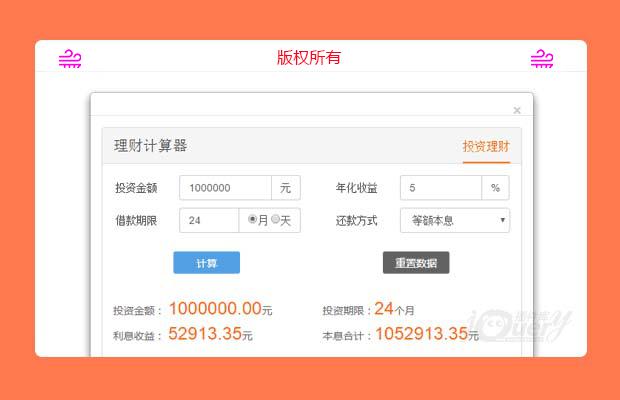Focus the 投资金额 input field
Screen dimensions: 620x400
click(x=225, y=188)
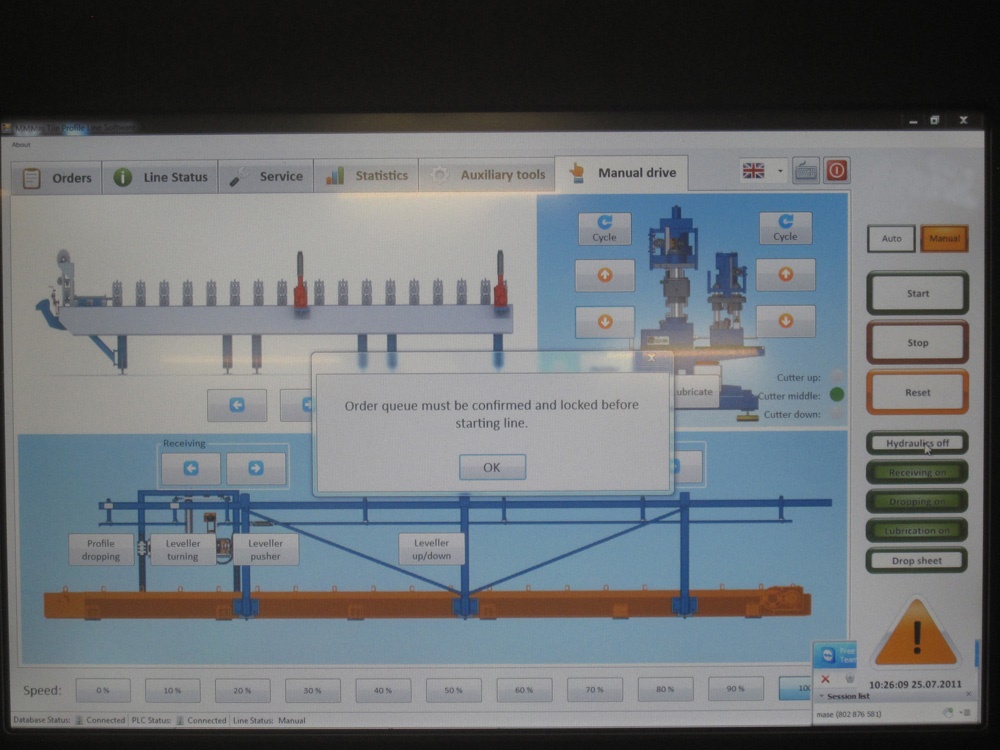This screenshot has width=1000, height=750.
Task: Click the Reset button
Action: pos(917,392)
****************
Could you copy each of the rows above word for word, leaving out the pictures?

Exercise answer:
Focus the 投资金额 input field
Screen dimensions: 620x400
click(x=225, y=188)
This screenshot has width=1000, height=750.
Task: Click the Reset button
Action: pos(917,392)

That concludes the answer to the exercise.